**What is required**: The whole listing is to be retyped exactly as it appears.

**Record extracts**:
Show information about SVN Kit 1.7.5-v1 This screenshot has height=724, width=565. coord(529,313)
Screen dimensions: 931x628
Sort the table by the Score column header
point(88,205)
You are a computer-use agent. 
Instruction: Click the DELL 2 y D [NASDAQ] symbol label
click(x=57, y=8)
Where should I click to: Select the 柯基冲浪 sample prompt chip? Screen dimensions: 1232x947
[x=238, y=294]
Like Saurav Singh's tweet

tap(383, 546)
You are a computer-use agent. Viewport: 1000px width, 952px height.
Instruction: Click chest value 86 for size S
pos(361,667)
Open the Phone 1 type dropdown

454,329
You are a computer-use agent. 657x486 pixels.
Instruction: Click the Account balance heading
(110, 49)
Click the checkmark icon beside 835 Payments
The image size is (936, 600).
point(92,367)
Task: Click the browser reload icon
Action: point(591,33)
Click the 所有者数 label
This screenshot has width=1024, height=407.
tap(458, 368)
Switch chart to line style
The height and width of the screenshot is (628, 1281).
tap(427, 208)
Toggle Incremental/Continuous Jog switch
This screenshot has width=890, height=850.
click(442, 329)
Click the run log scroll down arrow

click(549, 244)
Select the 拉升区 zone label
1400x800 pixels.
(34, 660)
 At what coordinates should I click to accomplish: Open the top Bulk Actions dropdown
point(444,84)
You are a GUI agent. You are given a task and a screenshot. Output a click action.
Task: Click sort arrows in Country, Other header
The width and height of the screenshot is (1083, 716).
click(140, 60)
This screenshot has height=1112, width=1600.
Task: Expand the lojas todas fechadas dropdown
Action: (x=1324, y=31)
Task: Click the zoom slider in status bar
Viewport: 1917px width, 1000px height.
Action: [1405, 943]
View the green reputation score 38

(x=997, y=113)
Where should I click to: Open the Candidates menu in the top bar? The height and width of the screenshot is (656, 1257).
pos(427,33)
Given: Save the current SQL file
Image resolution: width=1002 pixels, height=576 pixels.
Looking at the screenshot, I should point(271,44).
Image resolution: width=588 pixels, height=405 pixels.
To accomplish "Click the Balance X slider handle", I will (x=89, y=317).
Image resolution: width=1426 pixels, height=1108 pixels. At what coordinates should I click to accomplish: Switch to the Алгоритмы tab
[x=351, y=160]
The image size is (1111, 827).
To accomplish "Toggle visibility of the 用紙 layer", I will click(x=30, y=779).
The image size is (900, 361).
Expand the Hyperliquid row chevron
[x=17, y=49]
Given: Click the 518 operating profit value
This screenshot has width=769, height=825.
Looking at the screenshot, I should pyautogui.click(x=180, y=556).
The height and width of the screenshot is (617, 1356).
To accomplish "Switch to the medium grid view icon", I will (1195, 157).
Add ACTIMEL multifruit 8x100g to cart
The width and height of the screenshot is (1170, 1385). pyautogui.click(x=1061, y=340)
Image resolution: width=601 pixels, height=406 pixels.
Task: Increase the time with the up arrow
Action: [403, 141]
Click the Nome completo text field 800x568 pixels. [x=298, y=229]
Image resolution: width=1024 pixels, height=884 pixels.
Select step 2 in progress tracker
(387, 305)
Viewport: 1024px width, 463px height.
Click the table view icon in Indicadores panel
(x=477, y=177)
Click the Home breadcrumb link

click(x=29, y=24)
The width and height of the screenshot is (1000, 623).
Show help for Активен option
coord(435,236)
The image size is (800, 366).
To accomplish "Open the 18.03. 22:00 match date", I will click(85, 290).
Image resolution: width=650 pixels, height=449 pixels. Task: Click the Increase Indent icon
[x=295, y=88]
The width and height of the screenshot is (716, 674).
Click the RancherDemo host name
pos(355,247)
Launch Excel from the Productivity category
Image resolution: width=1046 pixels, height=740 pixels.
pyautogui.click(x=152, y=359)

**Written response**:
Show information about SVN Kit 1.7.5-v1 This screenshot has height=724, width=565. coord(529,313)
Screen dimensions: 931x628
Sort the table by the Score column header
point(88,205)
You are a computer-use agent. 
Instruction: Click the DELL 2 y D [NASDAQ] symbol label
click(x=57, y=8)
Where should I click to: Select the 柯基冲浪 sample prompt chip? Screen dimensions: 1232x947
[x=238, y=294]
Like Saurav Singh's tweet

tap(383, 546)
You are a computer-use agent. Viewport: 1000px width, 952px height.
Instruction: Click chest value 86 for size S
pos(361,667)
Open the Phone 1 type dropdown

454,329
You are a computer-use agent. 657x486 pixels.
Instruction: Click the Account balance heading
(110, 49)
Click the checkmark icon beside 835 Payments
The image size is (936, 600).
point(92,367)
Task: Click the browser reload icon
Action: point(591,33)
Click the 所有者数 label
This screenshot has width=1024, height=407.
tap(458, 368)
Switch chart to line style
The height and width of the screenshot is (628, 1281).
tap(427, 208)
Toggle Incremental/Continuous Jog switch
This screenshot has width=890, height=850.
click(442, 329)
Click the run log scroll down arrow

click(549, 244)
Select the 拉升区 zone label
1400x800 pixels.
(34, 660)
 At what coordinates should I click to accomplish: Open the top Bulk Actions dropdown
point(444,84)
You are a GUI agent. You are given a task and a screenshot. Output a click action.
Task: Click sort arrows in Country, Other header
The width and height of the screenshot is (1083, 716).
click(140, 60)
This screenshot has height=1112, width=1600.
Task: Expand the lojas todas fechadas dropdown
Action: (x=1324, y=31)
Task: Click the zoom slider in status bar
Viewport: 1917px width, 1000px height.
Action: [1405, 943]
View the green reputation score 38

(x=997, y=113)
Where should I click to: Open the Candidates menu in the top bar? The height and width of the screenshot is (656, 1257).
pos(427,33)
Given: Save the current SQL file
Image resolution: width=1002 pixels, height=576 pixels.
Looking at the screenshot, I should point(271,44).
Image resolution: width=588 pixels, height=405 pixels.
To accomplish "Click the Balance X slider handle", I will (x=89, y=317).
Image resolution: width=1426 pixels, height=1108 pixels. At what coordinates should I click to accomplish: Switch to the Алгоритмы tab
[x=351, y=160]
The image size is (1111, 827).
To accomplish "Toggle visibility of the 用紙 layer", I will click(x=30, y=779).
The image size is (900, 361).
Expand the Hyperliquid row chevron
[x=17, y=49]
Given: Click the 518 operating profit value
This screenshot has width=769, height=825.
Looking at the screenshot, I should pyautogui.click(x=180, y=556).
The height and width of the screenshot is (617, 1356).
To accomplish "Switch to the medium grid view icon", I will (1195, 157).
Add ACTIMEL multifruit 8x100g to cart
The width and height of the screenshot is (1170, 1385). pyautogui.click(x=1061, y=340)
Image resolution: width=601 pixels, height=406 pixels.
Task: Increase the time with the up arrow
Action: [403, 141]
Click the Nome completo text field 800x568 pixels. [x=298, y=229]
Image resolution: width=1024 pixels, height=884 pixels.
Select step 2 in progress tracker
(387, 305)
Viewport: 1024px width, 463px height.
Click the table view icon in Indicadores panel
(x=477, y=177)
Click the Home breadcrumb link

click(x=29, y=24)
The width and height of the screenshot is (1000, 623).
Show help for Активен option
coord(435,236)
The image size is (800, 366).
To accomplish "Open the 18.03. 22:00 match date", I will click(85, 290).
Image resolution: width=650 pixels, height=449 pixels. Task: Click the Increase Indent icon
[x=295, y=88]
The width and height of the screenshot is (716, 674).
Click the RancherDemo host name
pos(355,247)
Launch Excel from the Productivity category
Image resolution: width=1046 pixels, height=740 pixels.
pyautogui.click(x=152, y=359)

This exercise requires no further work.